[start SOURCE EXTRACT]

Look at it in two ways:

  1. What are the trends that you (and your peers) have seen and experienced?
  2. What are the experts saying?

Well, for ourselves, we see a clear increase in attacks from the outside.  These are increasingly sophisticated (which is expected I guess since it’s an arms race) and disturbingly indiscriminate. Attacks seem to be launched merely because we exist on the Internet and have connectivity and disconnecting from the Internet is not an option.

We see attacks that we recognize immediately (100 login failures between 2-3 AM). We see attacks that are not so obvious (http traffic from a server that should not have any). And we see the almost unrecognizable zero-day attacks. These appear to work their way through our defenses and manifest as subtle configuration changes.

Of the expert prognosticators, we (like many others) find that the PCI-DSS standard is a good middle ground between loosely defined guidelines (HIPAA anyone?) and vendor “Best Practices”.

[end SOURCE EXTRACT]
[start DATA LINES]

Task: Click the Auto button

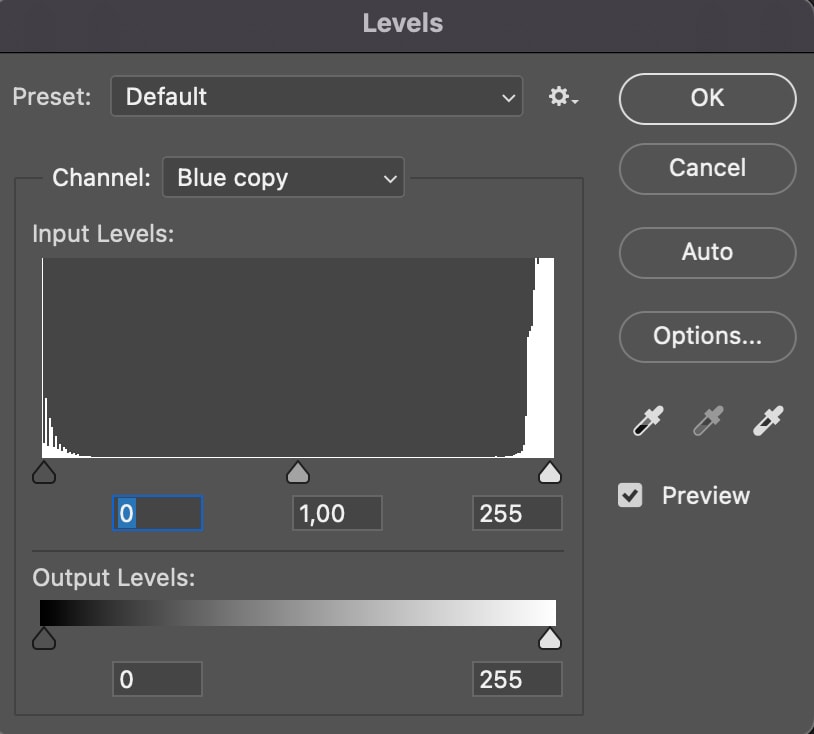Action: [708, 253]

[end DATA LINES]

TASK INSTRUCTIONS ->
1) Do these statements agree with the passage on security attack trends? Answer yes or no for each, and quote the words from the passage that decide it. (a) Disconnecting from the Internet is an option. (b) Zero-day attacks are described as easy to recognize. (c) The PCI-DSS standard is called a good middle ground between loosely defined guidelines and vendor "Best Practices."
2) Pick up the passage on security attack trends after its last sentence and continue it.
The data on this page is not needed for what follows.

ANSWERS FOR THE TASKS ->
1)
(a) No: "disconnecting from the Internet is not an option."
(b) No: "the almost unrecognizable zero-day attacks."
(c) Yes: "the PCI-DSS standard is a good middle ground between loosely defined guidelines (HIPAA anyone?) and vendor “Best Practices”."

2)
The interesting thing is that PCI-DSS requirements seem to match what we see. Section 10 speaks to weaponry that can detect (and ideally remediate) the attacks and Section 11.5 speaks to the ability to detect configuration changes.

Its all SIEM, in the end.

So what are the requirements for SIEM?

  1. Gather logs from a variety of sources in real-time
  2. The ability to detect (and ideally remediate) well recognized attacks in real-time
  3. The ability (and more importantly habit) to extract value from raw logs for the non-obvious attacks
  4. The ability to detect configuration changes to the file and registry level for those zero-day attacks

As the saying goes — well begun is half done. Get your requirements correct and improve your odds of success.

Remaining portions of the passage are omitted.